In book 2 Lisbeth tries something similar with her old boss Armansky, showing up to say hello after a year away, but unlike Mimmi Armansky feels taken for granted at Lisbeth’s long silence and abrupt return; and Lisbeth gets distracted when Armansky says that her ex-guardian Holger Palmgren is still alive, recovering from his stroke. Armansky doesn’t know that Lisbeth has been watching over his business from afar (having hacked his computer), and prevented one of his employees from wrongdoing; and Lisbeth never enlightens him.


Lisbeth feeding Holger Palmgren

Holger Palmgren, more than anyone, understands how frightening it is for Lisbeth to care for someone, and gives her the space to show her affection however she can. He accepts her completely and has her whole-hearted trust in return. In the films we see Lisbeth feeding Palmgren, even joking with him, and so enlivened in the presence of the one person she doesn’t need armor with that she appears both older and younger than usual.

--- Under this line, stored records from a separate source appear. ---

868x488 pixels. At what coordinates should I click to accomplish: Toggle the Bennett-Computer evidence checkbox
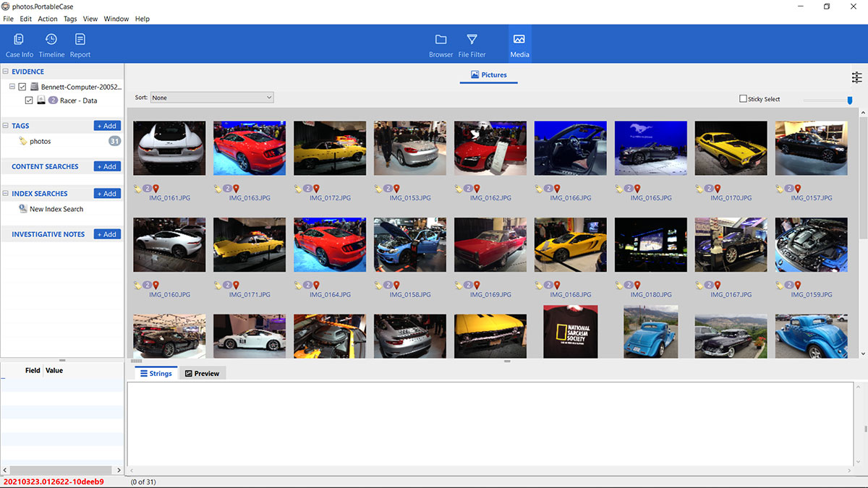click(22, 87)
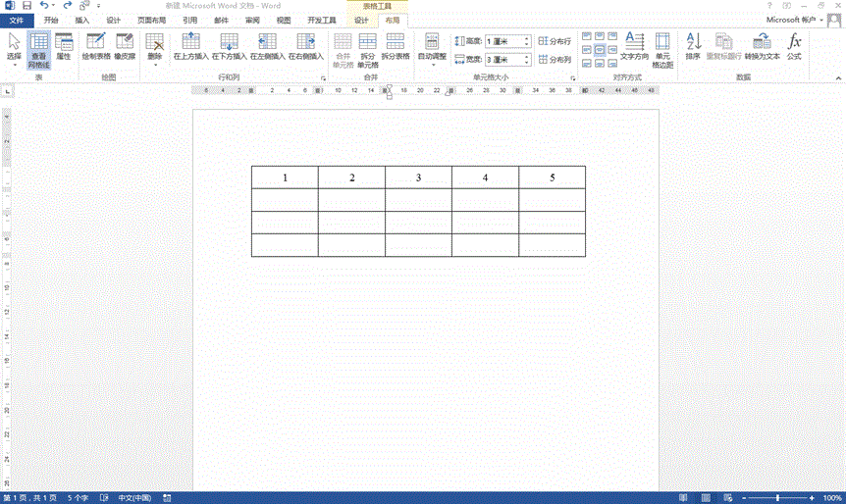
Task: Open the Formula (公式) dialog
Action: [x=794, y=47]
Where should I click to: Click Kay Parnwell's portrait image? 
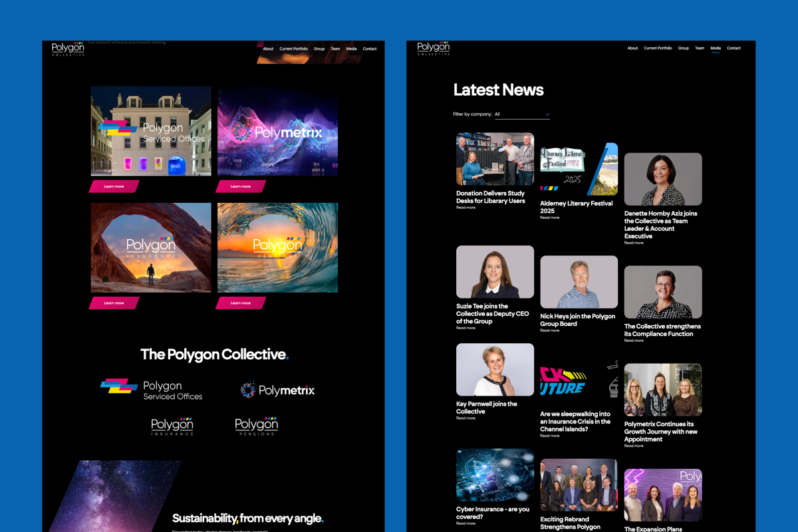(495, 369)
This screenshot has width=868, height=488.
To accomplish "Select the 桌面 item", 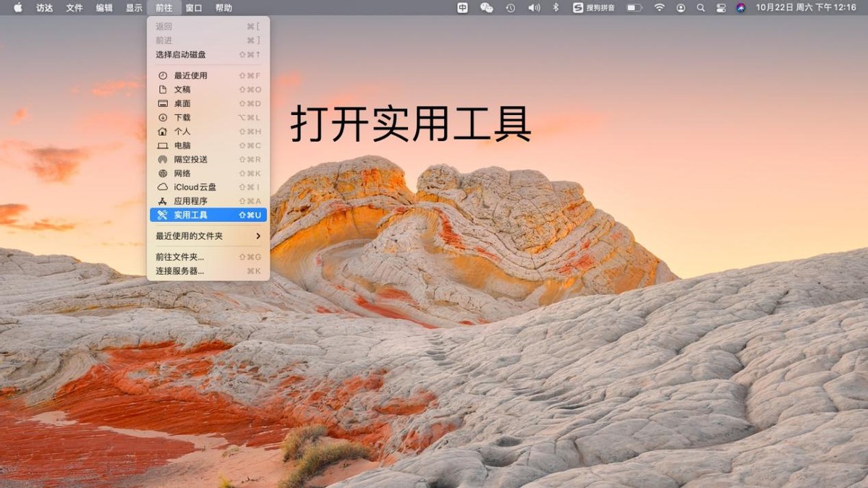I will pos(179,104).
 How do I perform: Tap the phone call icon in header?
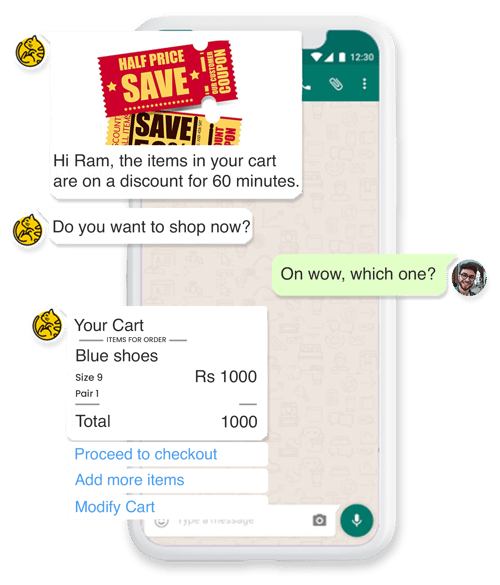pyautogui.click(x=306, y=86)
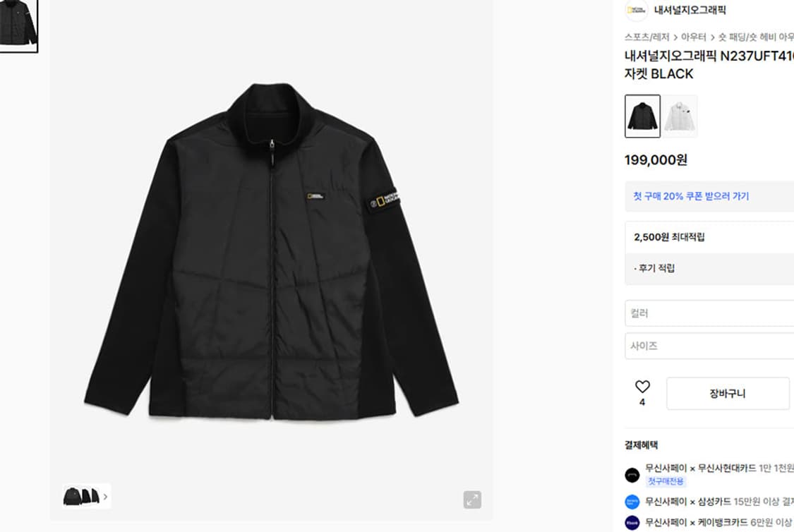Add item to cart with 장바구니
Screen dimensions: 794x532
(x=728, y=393)
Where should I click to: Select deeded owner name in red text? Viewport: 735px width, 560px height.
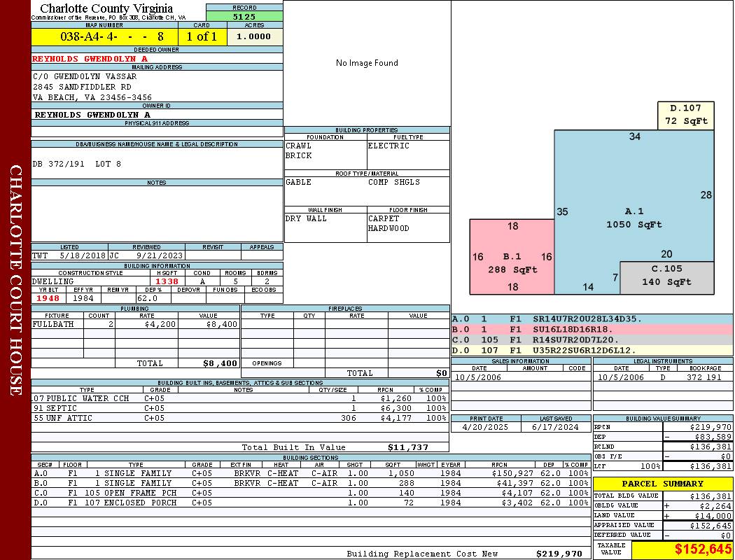90,59

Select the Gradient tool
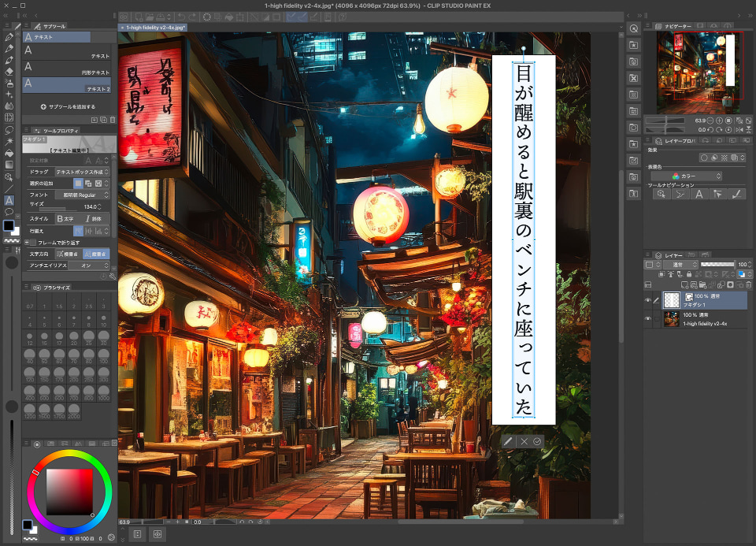point(9,165)
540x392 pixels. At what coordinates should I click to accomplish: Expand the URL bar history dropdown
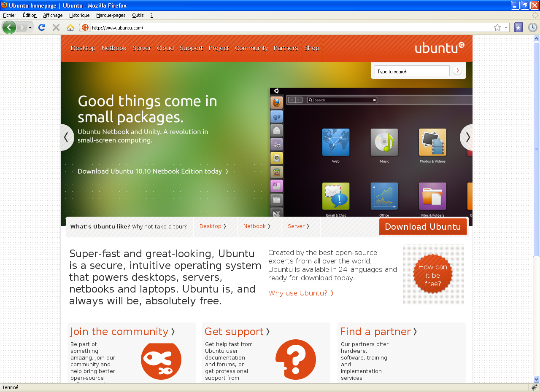click(506, 27)
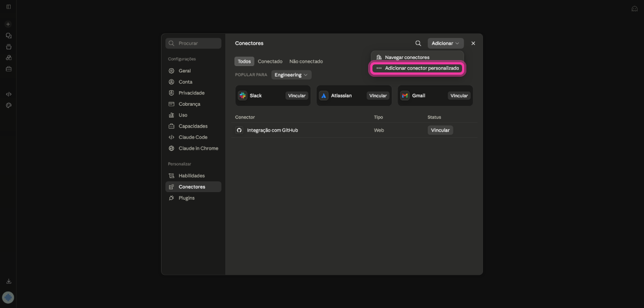Open the Engineering dropdown filter
Image resolution: width=644 pixels, height=308 pixels.
[291, 75]
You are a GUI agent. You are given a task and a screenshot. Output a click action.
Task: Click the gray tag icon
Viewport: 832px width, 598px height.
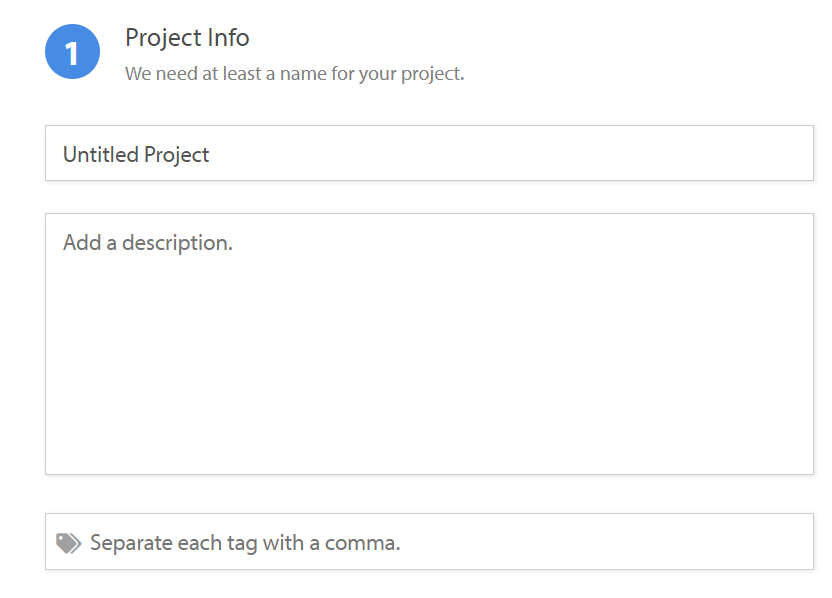(68, 543)
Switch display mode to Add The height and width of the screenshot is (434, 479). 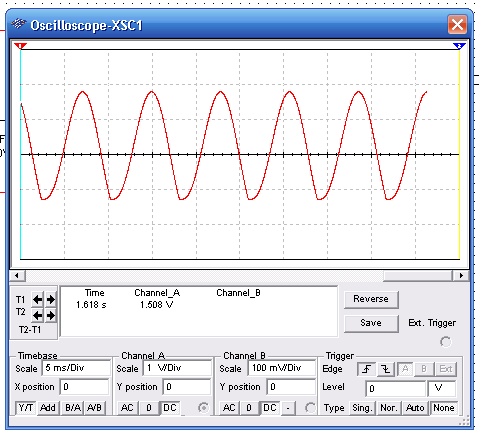point(48,408)
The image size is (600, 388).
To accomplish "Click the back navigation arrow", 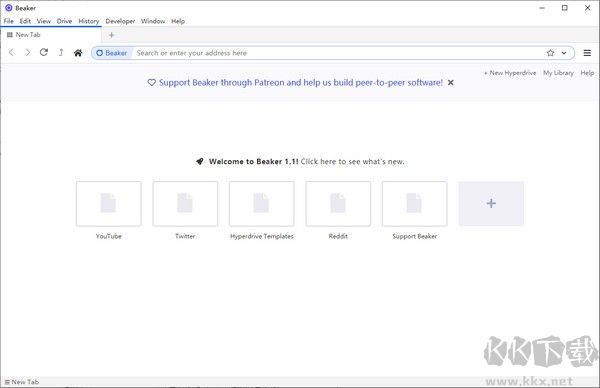I will [x=11, y=52].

What we can glean from all this is that Lisbeth will continue to take those risks in the name of friendship, “the commonest form of love”, that may result in rejection or misunderstanding. This means enduring pain without recourse to vengeance, since rejection and misunderstandings come with the territory. As does empathy — if your friends are hurt, you hurt with them, and the cause of their pain may not be anyone’s fault, no psycho-killer to take down. Although the slow, awkward steps that can lead to closer connections with the people she cares about don’t add up to an idyll, the willingness to reach out, to let the dragon sleep, looks like Lisbeth’s path to redemption.